¹Fewer than 10 cases.

Obviously, much more work remains to be done on the AVG's. At present, because AVG's group visits that consume similar amounts of resources, patients with very different diagnoses can be placed in the same AVG. In addition, patients with the same diagnosis can fall into one of many different AVG's depending upon their other characteristics. Finally, 154 groups seem unnecessary for dealing with the relatively small costs of outpatient care. In the DRG system, which subdivides hospital discharges over a much larger range of costs, 467 groups are used. It is apparent, though, that AVG's show promise in further discriminating components of an ambulatory visit.

Conclusions

This article has investigated the reasons for an ambulatory care visit costing substantially more in an OPD than it does in private practice. It has made an attempt to standardize for diagnosis and to attach actual figures to all components of a visit, including physician time, ancillary services, and the direct and indirect costs of the setting in which a service is performed.

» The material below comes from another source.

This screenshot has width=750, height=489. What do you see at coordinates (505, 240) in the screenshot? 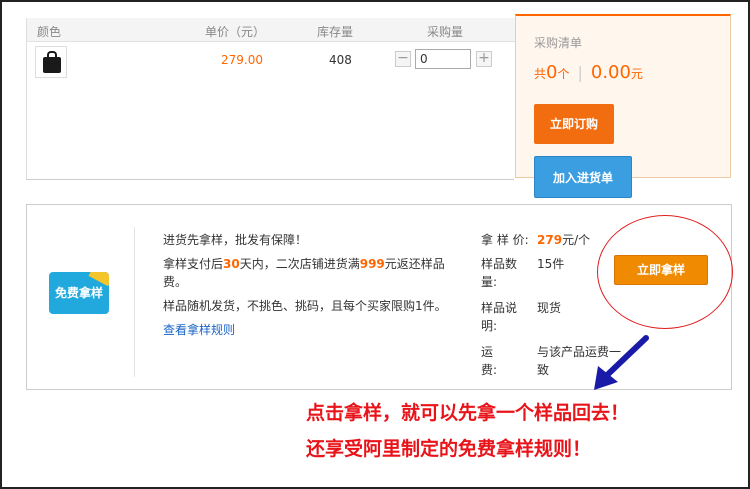
I see `sample-price-label: 拿 样 价:` at bounding box center [505, 240].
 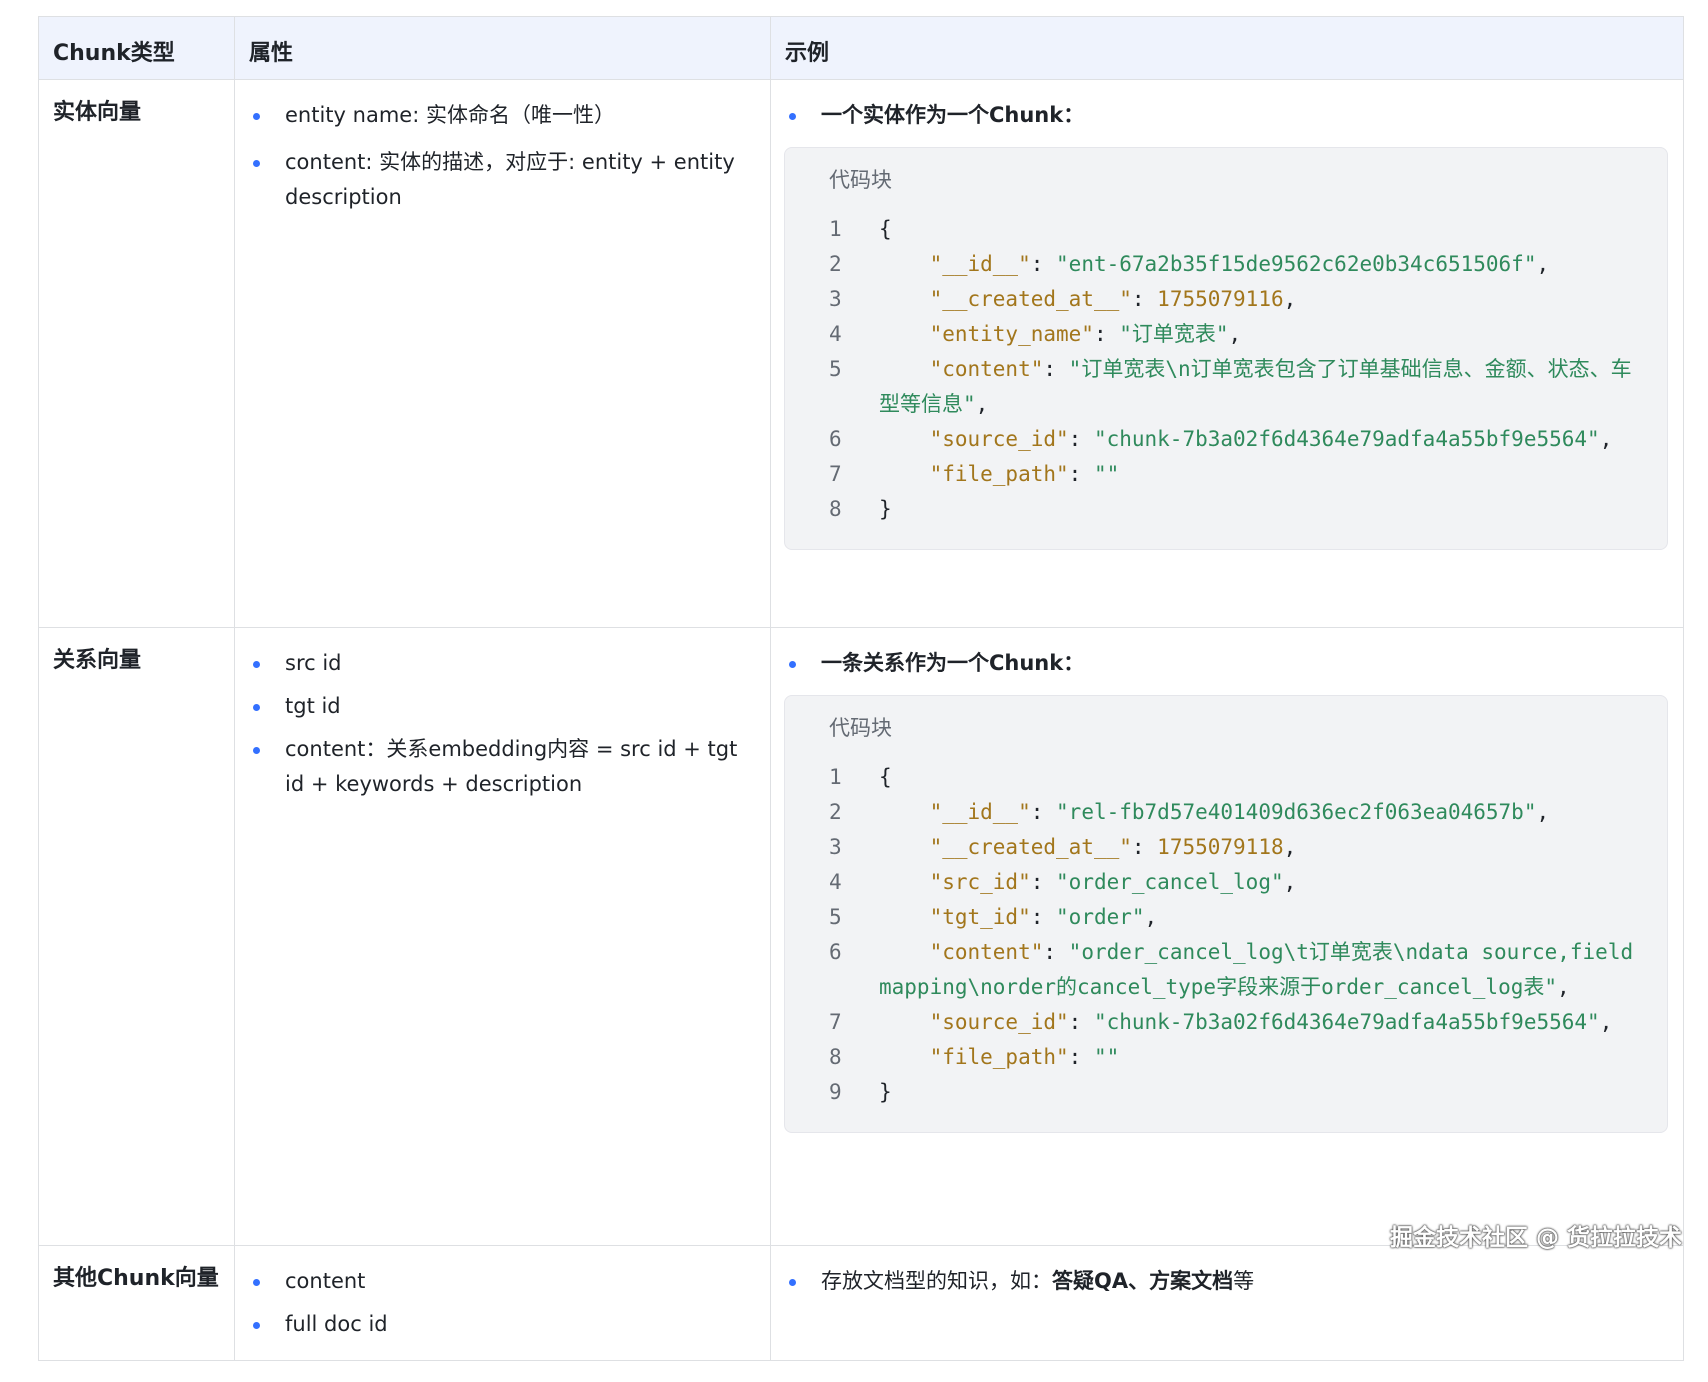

The important components of the cost differential appear to be the diagnosis, the specialty of the physician, whether the visit is to an OPD or to a private practice, and the size of each of these settings. Ancillary test use was shown to vary greatly by diagnosis and by specialty, but not by setting. Although a preliminary attempt has been made to attach weights to these factors, further research is clearly needed. In particular, the ambulatory visit group (AVG) approach should be pursued because it appears to be more discriminating than a simple diagnostic approach. At present, the Health Systems Management Group at Yale is producing a revision of the current AVG's. It should be available in about a year.

Of course, the higher cost per visit in hospital OPD's reflects costs necessary for medical education. Hospital OPD's, whether teaching ones or not, provide access in many locations that cannot attract private practitioners. Obviously, the policy import of the differences found is not that all practitioners should be paid the same in all settings. Rather, the value of this article is to quantify, for descriptive purposes, the great differences in cost per visit that presently appear to exist, and to begin a dialogue on how to reimburse for ambulatory care in an equitable fashion.

In addition to all the other problems of equity already discussed, there is a final issue under reimbursement on a case-specific-visit basis that parallels one currently being faced with DRG's: visits for some diagnoses may be much less profitable than for others, with a concurrent shift to settings that are unable to refuse to accept these particular types of visits. These settings are, of course, the OPD's and emergency rooms of inner city hospitals, which would be the biggest losers under an AVG-based system for all the reasons previously enumerated.

Technical note

The numbers in Table A were constructed to illustrate the technique used in Table 2. The actual model utilizes the numbers of visits actually shown in Table 2 as well as 154 AVG's. This example uses the method employed by Pettingill and Vertrees (1982) in calculating expected means for DRG's.

Table A. Simplified explanatory model of calculation of mean expected value for ambulatory visit groups (AVG's).

AVG	Mean cost of tests by site of practice
	Private			Salaried in OPD			Resident in OPD			All sites
	Percent	Cost	Number	Percent	Cost	Number	Percent	Cost	Number	Percent	Cost	Number
1	25	$1.00	21	25	$2.00	2	10	$1.00	1	24	$1.08	24
2	25	2.00	21	25	4.00	2	25	2.00	2	25	2.16	25
3	25	3.00	21	25	6.00	2	25	3.00	2	25	3.24	25
4	25	4.00	21	25	8.00	2	40	4.00	3	26	4.30	26
Actual mean		2.50	84		5.00	8		3.00	8		2.73	100
Expected mean		12.70			2.70			3.18			2.73

¹This expected mean cost of $2.70 was calculated as follows: (.25 × 1.08) + (.25 × 2.16) + (.25 × 3.24) + (.25 × 4.30) = $2.70. Thus the actual mean cost was 7.4 percent lower than expected.